Listed entries =
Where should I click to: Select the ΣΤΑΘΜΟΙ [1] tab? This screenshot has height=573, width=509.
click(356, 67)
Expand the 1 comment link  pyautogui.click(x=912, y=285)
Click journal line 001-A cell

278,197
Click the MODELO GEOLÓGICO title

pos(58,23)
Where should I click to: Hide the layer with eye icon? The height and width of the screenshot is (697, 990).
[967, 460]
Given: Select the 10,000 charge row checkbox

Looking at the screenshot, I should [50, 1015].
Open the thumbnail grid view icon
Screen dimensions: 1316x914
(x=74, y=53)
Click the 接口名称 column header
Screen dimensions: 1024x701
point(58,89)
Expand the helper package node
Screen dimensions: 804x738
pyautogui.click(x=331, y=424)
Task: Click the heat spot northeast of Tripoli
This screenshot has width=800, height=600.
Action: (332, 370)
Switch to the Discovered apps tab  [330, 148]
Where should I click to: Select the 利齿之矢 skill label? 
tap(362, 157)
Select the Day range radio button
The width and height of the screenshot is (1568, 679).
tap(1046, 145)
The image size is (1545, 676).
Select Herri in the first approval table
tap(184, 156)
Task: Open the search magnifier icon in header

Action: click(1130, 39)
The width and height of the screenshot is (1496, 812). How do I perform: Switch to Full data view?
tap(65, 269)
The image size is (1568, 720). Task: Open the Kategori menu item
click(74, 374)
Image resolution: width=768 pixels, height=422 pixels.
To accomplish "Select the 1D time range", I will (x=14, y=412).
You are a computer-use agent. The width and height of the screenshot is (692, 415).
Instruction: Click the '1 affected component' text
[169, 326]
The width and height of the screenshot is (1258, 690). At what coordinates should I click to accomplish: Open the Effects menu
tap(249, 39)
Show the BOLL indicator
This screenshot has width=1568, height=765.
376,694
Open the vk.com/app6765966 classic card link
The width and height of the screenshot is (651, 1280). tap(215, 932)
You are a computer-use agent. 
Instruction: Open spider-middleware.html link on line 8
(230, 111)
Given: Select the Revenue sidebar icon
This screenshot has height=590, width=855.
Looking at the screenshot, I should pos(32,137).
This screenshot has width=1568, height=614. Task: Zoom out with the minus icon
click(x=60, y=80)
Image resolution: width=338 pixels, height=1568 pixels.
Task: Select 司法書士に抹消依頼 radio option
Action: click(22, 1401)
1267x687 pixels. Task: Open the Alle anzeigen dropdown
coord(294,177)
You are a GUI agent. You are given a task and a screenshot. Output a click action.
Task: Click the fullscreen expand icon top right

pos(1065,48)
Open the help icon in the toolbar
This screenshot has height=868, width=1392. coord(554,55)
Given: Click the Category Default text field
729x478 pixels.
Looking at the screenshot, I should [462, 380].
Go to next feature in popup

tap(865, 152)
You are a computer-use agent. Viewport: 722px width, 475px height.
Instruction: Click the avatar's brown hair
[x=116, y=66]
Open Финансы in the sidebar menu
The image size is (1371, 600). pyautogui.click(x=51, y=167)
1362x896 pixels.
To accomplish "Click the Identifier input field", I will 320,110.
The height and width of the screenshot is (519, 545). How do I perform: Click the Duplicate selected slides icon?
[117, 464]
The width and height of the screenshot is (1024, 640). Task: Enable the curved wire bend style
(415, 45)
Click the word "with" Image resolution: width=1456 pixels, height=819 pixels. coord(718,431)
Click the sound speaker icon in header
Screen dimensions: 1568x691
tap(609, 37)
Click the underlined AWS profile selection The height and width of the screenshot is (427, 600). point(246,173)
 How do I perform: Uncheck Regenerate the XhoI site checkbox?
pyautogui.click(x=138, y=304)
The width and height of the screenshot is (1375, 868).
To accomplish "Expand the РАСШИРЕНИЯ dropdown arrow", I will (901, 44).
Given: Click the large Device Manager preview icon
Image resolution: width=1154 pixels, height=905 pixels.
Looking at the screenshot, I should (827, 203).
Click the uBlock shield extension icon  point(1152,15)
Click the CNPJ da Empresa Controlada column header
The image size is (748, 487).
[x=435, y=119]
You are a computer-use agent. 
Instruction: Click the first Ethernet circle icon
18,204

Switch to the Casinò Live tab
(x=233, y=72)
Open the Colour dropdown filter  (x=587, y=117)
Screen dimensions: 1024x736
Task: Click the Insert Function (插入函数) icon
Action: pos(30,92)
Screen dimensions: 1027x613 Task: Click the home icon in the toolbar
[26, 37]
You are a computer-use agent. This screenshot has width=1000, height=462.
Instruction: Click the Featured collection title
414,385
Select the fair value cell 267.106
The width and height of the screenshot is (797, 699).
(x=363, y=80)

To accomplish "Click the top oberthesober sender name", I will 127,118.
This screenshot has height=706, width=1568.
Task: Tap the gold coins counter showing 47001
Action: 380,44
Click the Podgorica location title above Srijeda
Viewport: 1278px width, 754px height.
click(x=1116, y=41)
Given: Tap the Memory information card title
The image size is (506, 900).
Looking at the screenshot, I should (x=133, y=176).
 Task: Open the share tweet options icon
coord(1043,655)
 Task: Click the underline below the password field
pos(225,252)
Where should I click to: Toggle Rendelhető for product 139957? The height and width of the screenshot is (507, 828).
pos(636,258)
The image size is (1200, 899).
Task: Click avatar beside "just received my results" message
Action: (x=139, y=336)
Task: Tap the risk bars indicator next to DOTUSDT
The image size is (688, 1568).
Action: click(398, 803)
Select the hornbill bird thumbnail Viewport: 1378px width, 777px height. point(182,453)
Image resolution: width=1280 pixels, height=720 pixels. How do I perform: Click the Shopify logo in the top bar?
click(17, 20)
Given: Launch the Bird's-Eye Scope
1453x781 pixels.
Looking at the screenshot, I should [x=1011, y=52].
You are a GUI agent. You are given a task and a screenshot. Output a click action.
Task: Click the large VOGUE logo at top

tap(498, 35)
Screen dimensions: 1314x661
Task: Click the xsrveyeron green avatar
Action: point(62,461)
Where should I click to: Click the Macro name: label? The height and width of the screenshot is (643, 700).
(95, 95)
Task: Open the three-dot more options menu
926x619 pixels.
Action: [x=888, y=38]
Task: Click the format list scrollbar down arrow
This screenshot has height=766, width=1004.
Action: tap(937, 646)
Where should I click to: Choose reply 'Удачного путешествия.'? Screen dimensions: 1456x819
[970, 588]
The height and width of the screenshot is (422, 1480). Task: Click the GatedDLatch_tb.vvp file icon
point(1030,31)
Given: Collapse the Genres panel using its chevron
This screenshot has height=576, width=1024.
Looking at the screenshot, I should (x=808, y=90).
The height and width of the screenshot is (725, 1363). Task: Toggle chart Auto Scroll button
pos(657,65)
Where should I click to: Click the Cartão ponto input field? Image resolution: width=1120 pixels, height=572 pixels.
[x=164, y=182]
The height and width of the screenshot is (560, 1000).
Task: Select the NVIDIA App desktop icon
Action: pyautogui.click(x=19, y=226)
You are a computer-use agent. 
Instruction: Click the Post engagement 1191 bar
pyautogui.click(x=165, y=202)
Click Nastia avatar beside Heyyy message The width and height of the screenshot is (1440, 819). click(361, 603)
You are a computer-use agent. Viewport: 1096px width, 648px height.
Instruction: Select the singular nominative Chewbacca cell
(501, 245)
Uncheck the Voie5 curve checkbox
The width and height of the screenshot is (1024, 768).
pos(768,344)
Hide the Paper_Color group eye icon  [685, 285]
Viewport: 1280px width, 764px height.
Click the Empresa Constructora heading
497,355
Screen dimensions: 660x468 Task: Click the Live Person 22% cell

Task to complete =
Using the entries above, return each line that includes the word "indicator".

Result of the exercise =
Show the BOLL indicator
Task: Tap the risk bars indicator next to DOTUSDT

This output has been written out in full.